Project description:This study performed two different analyses using a large set of population data from the Korean National Health Insurance Service Health Screening Cohort to evaluate the interactional association between temporomandibular disorder (TMD) and Parkinson's disease (PD). Two nested case-control population-based studies were conducted on 514,866 participants. In Study I, 4455 participants with TMD were matched with 17,820 control participants, with a ratio of 1:4. In Study II, 6076 participants with PD were matched with 24,304 control participants, with a ratio of 1:4. Obesity, smoking, alcohol consumption, systolic, diastolic blood pressure, fasting blood glucose level, and total cholesterol were adjusted.
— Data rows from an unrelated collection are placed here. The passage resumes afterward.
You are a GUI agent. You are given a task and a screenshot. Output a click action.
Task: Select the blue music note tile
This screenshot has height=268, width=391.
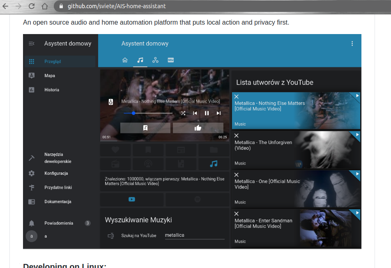tap(214, 164)
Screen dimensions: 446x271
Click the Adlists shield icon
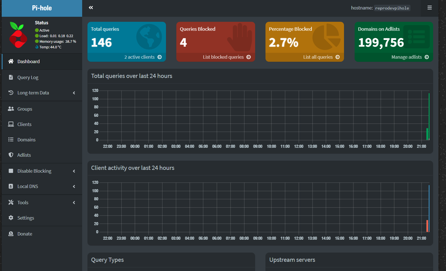(11, 155)
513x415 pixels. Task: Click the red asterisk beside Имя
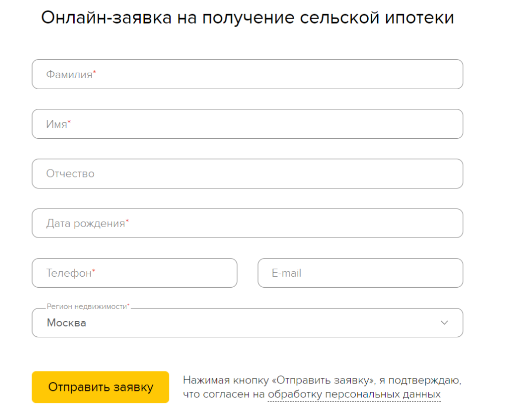coord(69,123)
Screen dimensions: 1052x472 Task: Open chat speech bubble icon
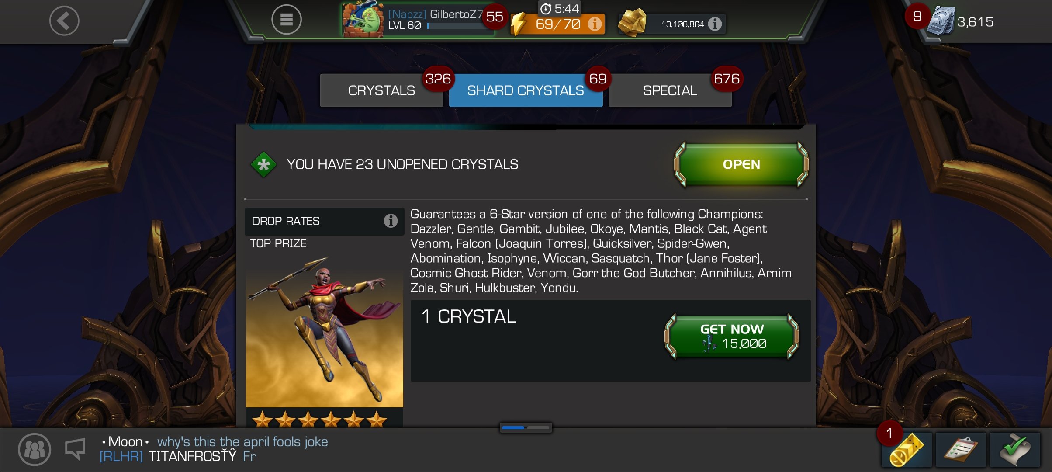75,449
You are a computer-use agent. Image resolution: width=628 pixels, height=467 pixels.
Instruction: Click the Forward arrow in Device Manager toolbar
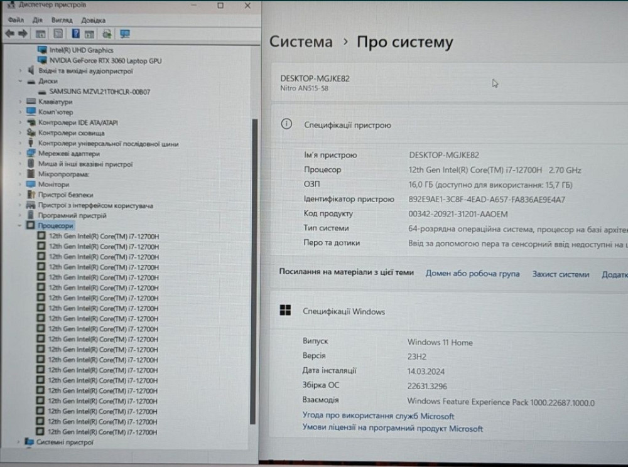[23, 33]
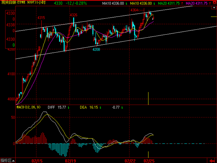Click the MACD(12,26,9) indicator label
This screenshot has width=217, height=163.
point(29,107)
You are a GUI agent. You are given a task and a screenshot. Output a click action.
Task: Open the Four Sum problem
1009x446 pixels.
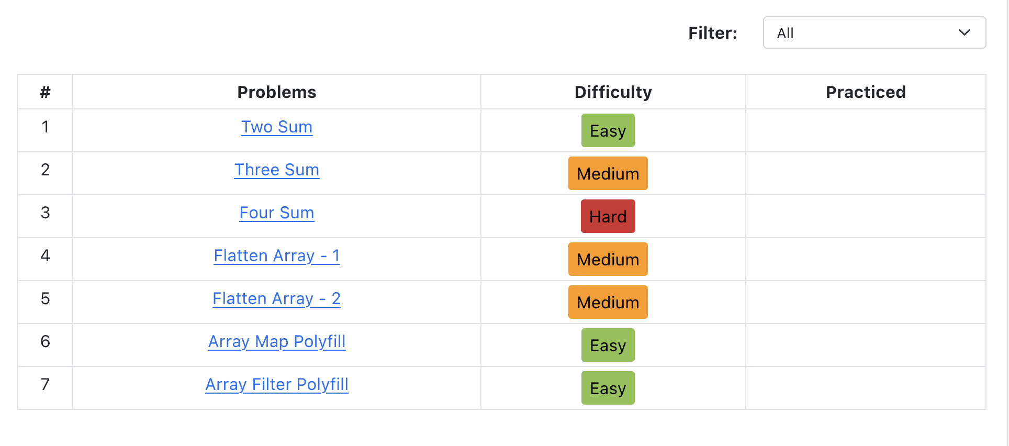[x=277, y=213]
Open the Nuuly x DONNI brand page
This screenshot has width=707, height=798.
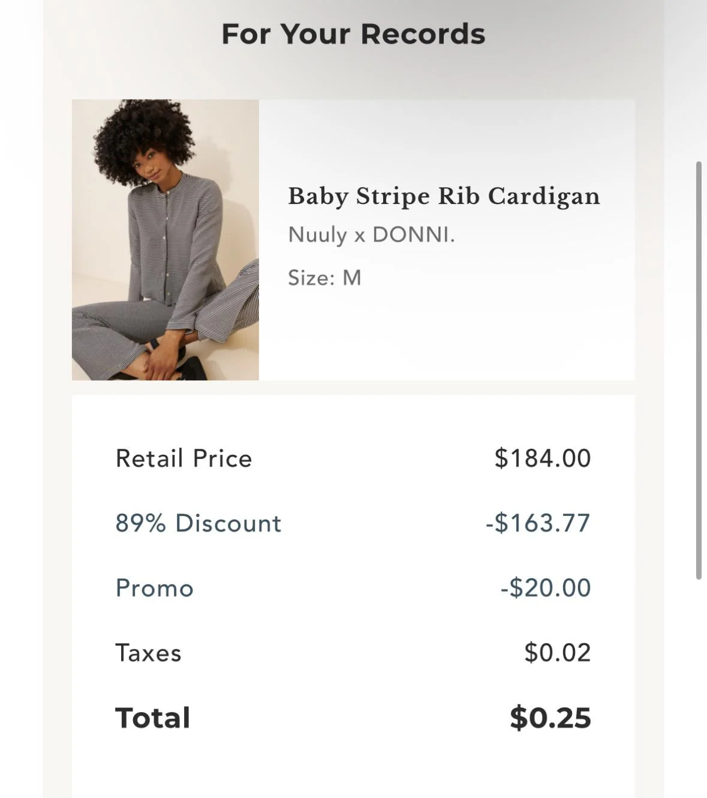(x=372, y=235)
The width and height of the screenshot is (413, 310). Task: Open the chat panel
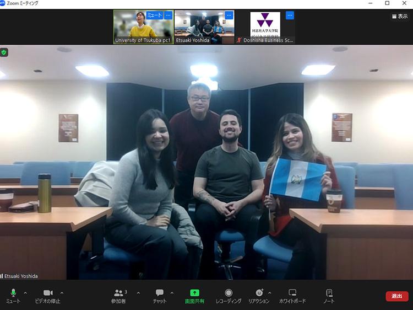(160, 295)
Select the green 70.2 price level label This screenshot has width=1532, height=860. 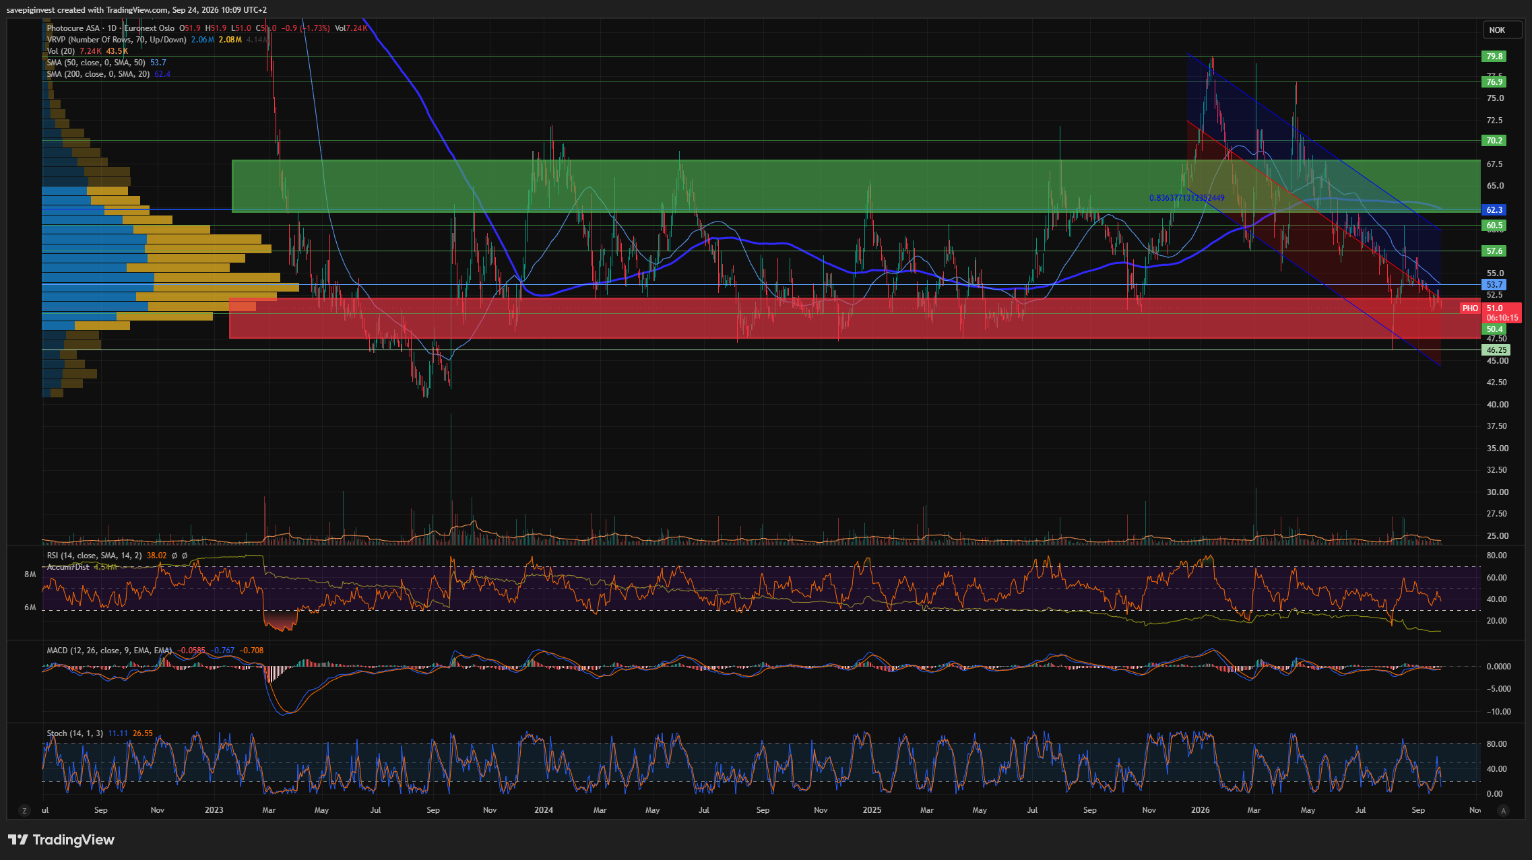(x=1494, y=141)

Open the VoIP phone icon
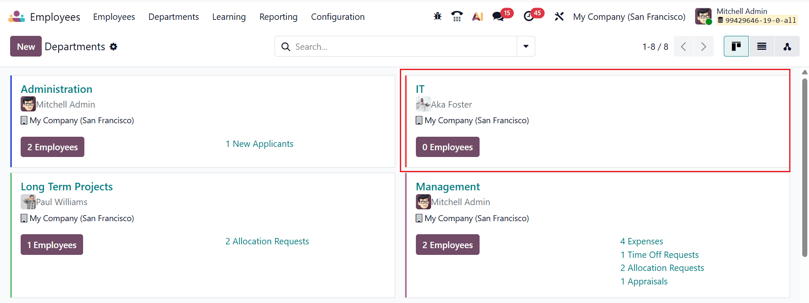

The adjusted odds ratio (OR) for TMD was 1.43 (95% confidence interval (CI) = 1.02-2.00) in PD patients compared to non-PD patients in Study I (p < 0.001). The adjusted OR for PD was 1.56 (95% CI = 1.13-2.15) in TMD patients compared to non-TMD patients in Study II (p = 0.007). This study demonstrated that patients with TMD have a significantly higher risk of developing PD and, conversely, those with PD have a significantly higher risk of developing TMD.